━━━ Stored data

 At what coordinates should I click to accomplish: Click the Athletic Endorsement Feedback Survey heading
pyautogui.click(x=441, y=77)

━━━━━━
━━━ Stored data

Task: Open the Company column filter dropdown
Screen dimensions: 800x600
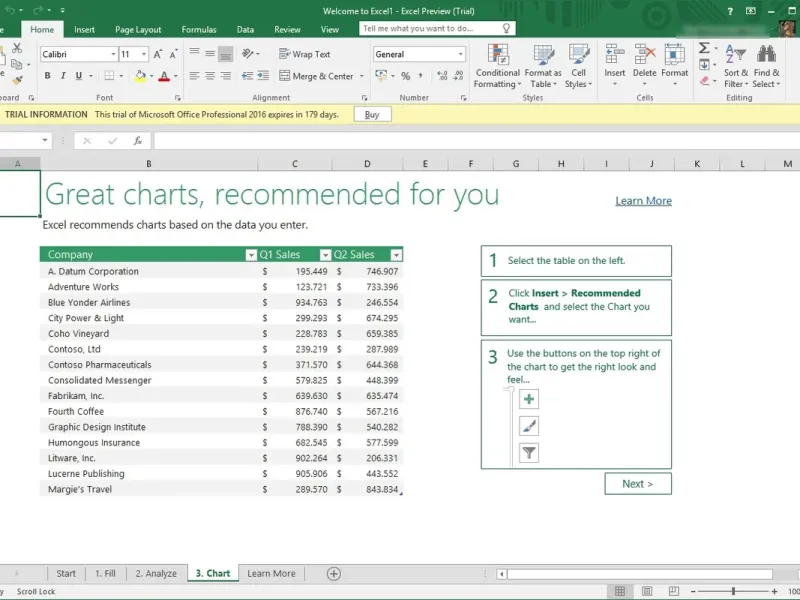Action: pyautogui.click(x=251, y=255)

━━━━━━
━━━ Stored data

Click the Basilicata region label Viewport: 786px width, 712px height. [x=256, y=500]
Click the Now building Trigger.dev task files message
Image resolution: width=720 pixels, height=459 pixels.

━━━━━━

▸ **How to complete this task**: Transcribe the records above exactly, beginning at the line that contains "Click the Basilicata" and ending with the line that contains "Image resolution: width=720", both included, and nothing else.

▸ **Output below**:
Click the Basilicata region label Viewport: 786px width, 712px height. [x=256, y=500]
Click the Now building Trigger.dev task files message
Image resolution: width=720 pixels, height=459 pixels.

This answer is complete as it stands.